Your assignment:
Write out every record below exactly as given. Leave the pictures out.

§ §

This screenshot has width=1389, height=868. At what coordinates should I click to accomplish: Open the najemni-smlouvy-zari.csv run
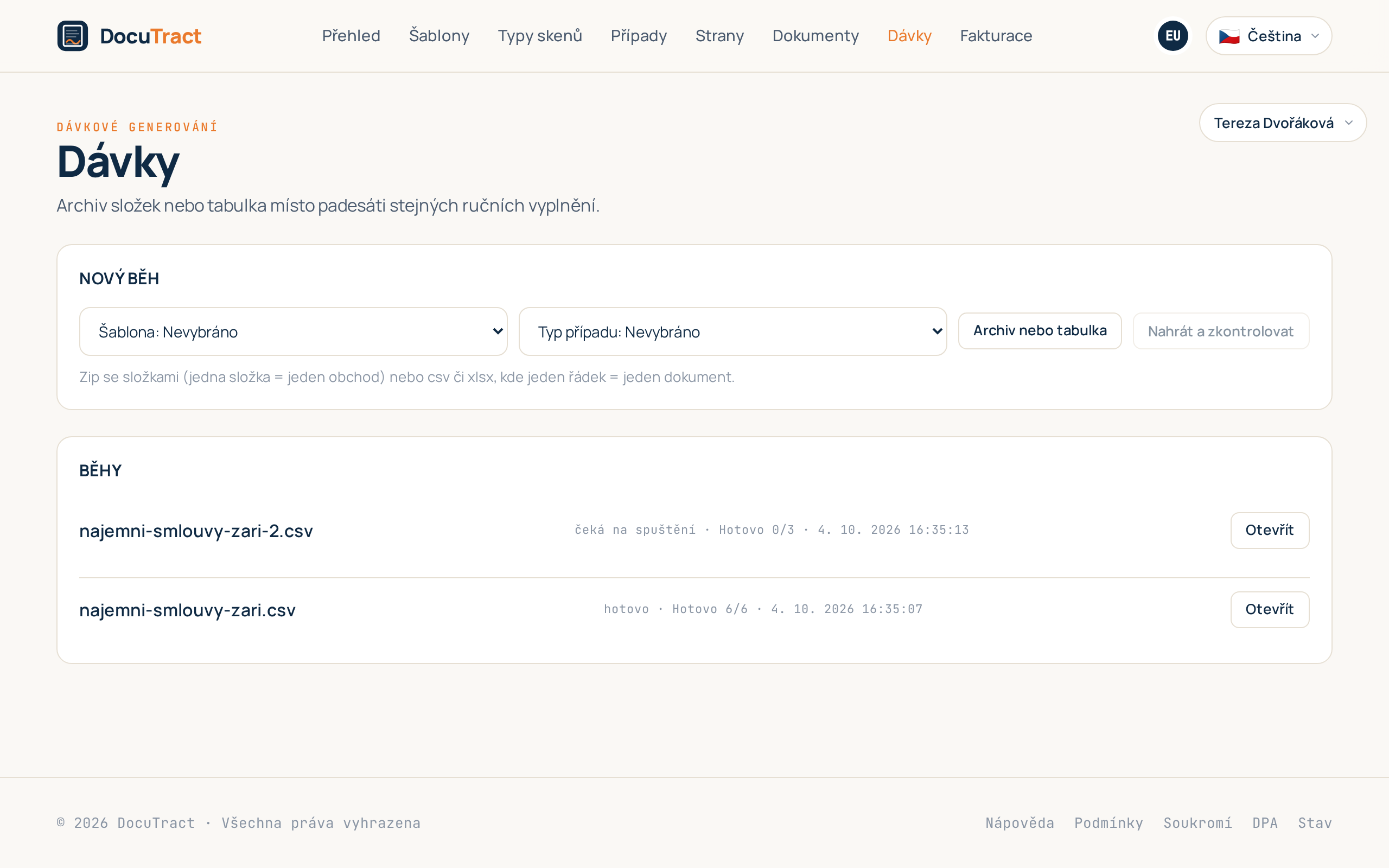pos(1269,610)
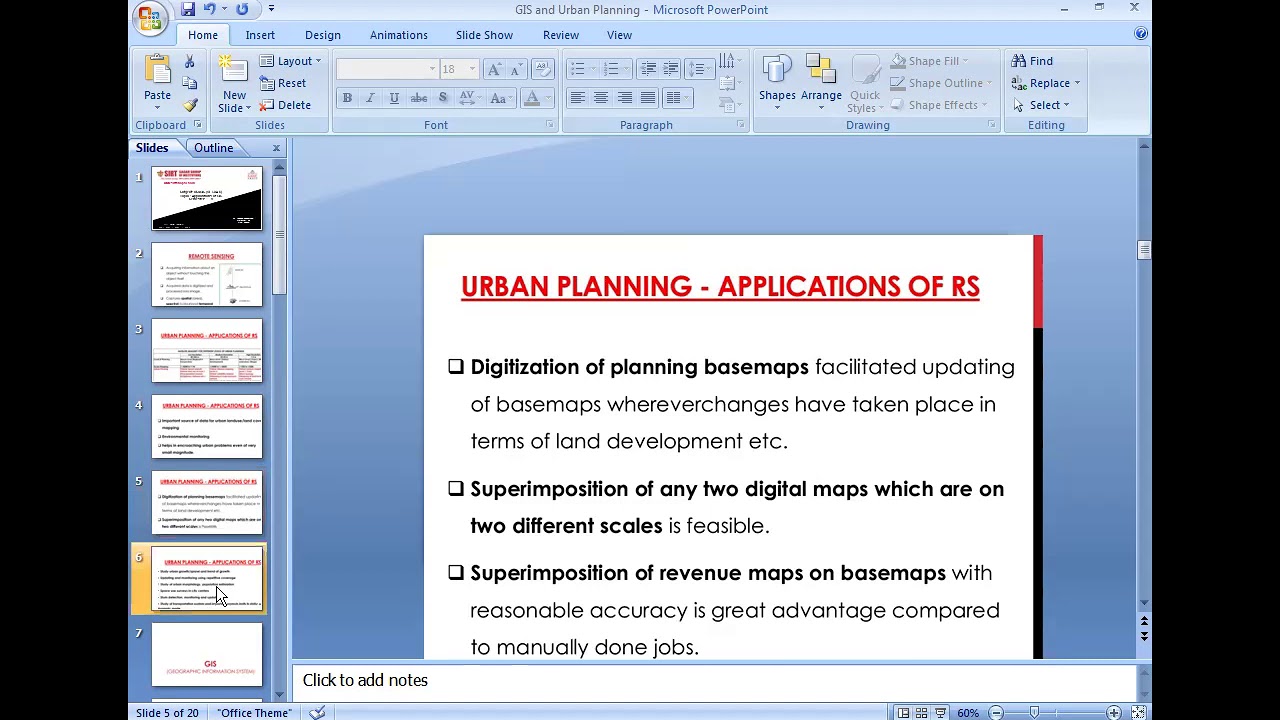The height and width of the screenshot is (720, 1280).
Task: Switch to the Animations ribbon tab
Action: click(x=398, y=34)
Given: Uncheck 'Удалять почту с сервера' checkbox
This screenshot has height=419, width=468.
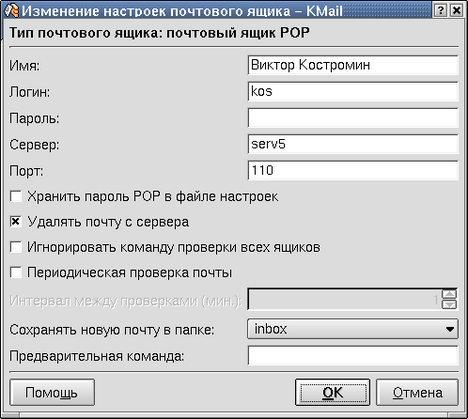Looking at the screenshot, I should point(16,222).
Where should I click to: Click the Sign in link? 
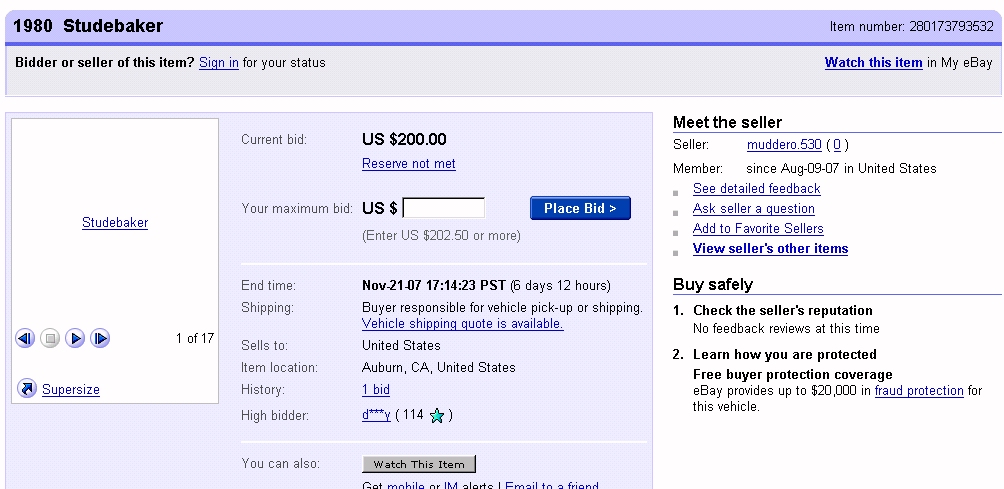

§ §

Exercise response:
This screenshot has width=1389, height=868. At what coordinates should I click to accomplish: Open the najemni-smlouvy-zari.csv run
pos(1269,610)
The height and width of the screenshot is (720, 1280).
Task: Switch to the Animations ribbon tab
Action: click(x=398, y=34)
Given: Uncheck 'Удалять почту с сервера' checkbox
This screenshot has height=419, width=468.
Looking at the screenshot, I should point(16,222).
Where should I click to: Click the Sign in link? 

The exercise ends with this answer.